Shockley asserted that his trial counsel failed to provide effective legal representation as guaranteed by the Sixth Amendment. His attorneys were unaware during the trial that the jury foreman had self-published a "fictionalized autobiography," in which the main character seeks "vengeance" after losing his wife to a drunk driver who received only a probationary sentence. By the time Shockley's lawyers discovered the book—after his conviction—they did not follow the judge’s advice to gather evidence supporting a motion for a new trial. For instance, they could have questioned the jury foreman about whether he had discussed his book with other jurors, which he had.

After failing to obtain relief through state courts, Shockley sought intervention in federal court, but the district court denied both his appeal and his request for post-conviction relief.

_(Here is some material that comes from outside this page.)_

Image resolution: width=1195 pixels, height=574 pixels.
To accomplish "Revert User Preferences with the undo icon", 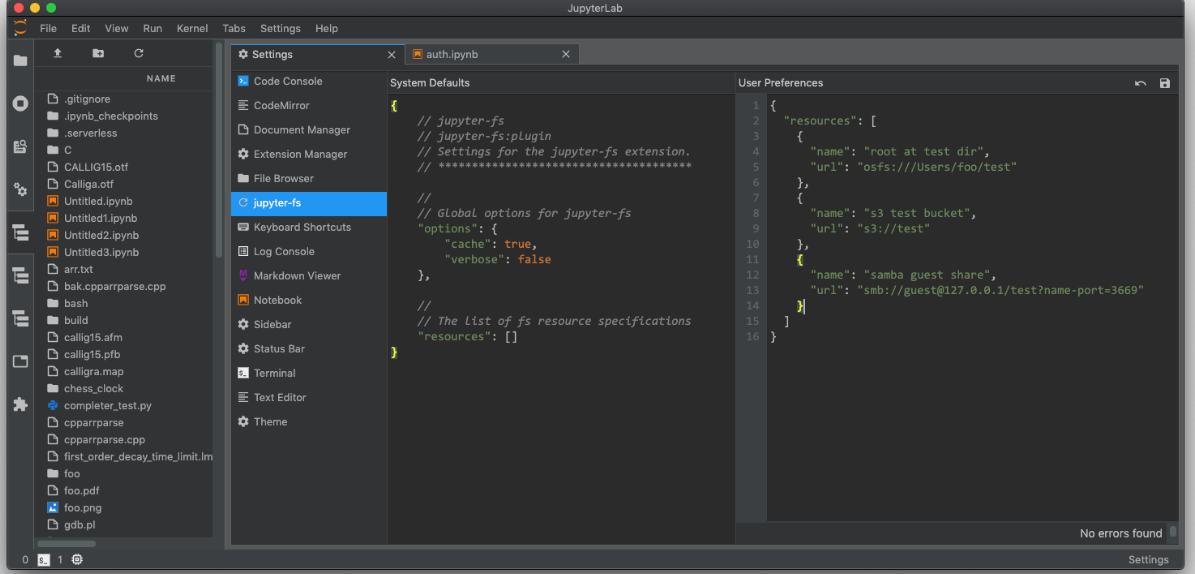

He then petitioned the U.S. Court of Appeals for the 8th Circuit, which ruled against his request for an appeal by a 2-1 vote. A second judge joined the dissenter in supporting a rehearing, but the full appellate court declined to reconsider the matter.

In November, Shockley petitioned the Supreme Court, arguing that the division among the judges demonstrated that "reasonable judges could disagree" over the handling of his claim, which federal law requires for an appeal to move forward. He further contended that at least four other appellate courts would have allowed his request under similar circumstances.

The state of Missouri urged the justices not to intervene, asserting that Congress and the Supreme Court had left it to the circuit courts to determine their own processes for "applications for certificates of appealability." The state argued that any differences in how appellate courts handle such applications are "merely differences of administration on a procedural matter" and do not warrant the Court’s involvement.

After deliberating across five conferences, the justices ultimately rejected Shockley’s appeal.

In her dissent, Sotomayor contended that the appeal should have been granted. She argued that "Congress conditioned the right to an appeal on a single judge’s vote" and pointed to federal law, which specifies that most cases "must be resolved by the appropriate 'court of appeals,' or by 'a majority of the number of judges authorized to constitute a court or panel thereof.'" She further noted that "a circuit justice or judge can grant permission to appeal" and suggested Congress could have extended this provision to post-conviction cases.

Sotomayor also maintained that permitting an appeal when at least one judge supports it "promotes efficiency." She asserted that granting an appeal "should not be a contentious one" since cases should advance when they present "a debatable issue."

Regarding Shockley’s ineffective assistance of counsel claim, Sotomayor remarked that it "is difficult to see how an attorney’s decision not to call witnesses in support of a credible mistrial motion, when invited to do so by the presiding judge in a capital murder trial, could fail to constitute ineffective assistance of counsel." She further criticized the appellate court’s determination that the district court’s contrary ruling was "not even debatable," calling it "plainly" incorrect.

Meanwhile, the Supreme Court has yet to issue decisions on several high-profile petitions that have been pending for weeks. Among them are challenges to Maryland’s ban on military-style assault rifles, Rhode Island’s prohibition on large-capacity magazines, and the transfer of federal land in Arizona to a mining company—land that the San Carlos Apache Tribe considers sacred.

The justices are scheduled to hold another private conference on Friday, April 4. Orders from that meeting are expected to be announced on Monday, April 7, at 9:30 a.m.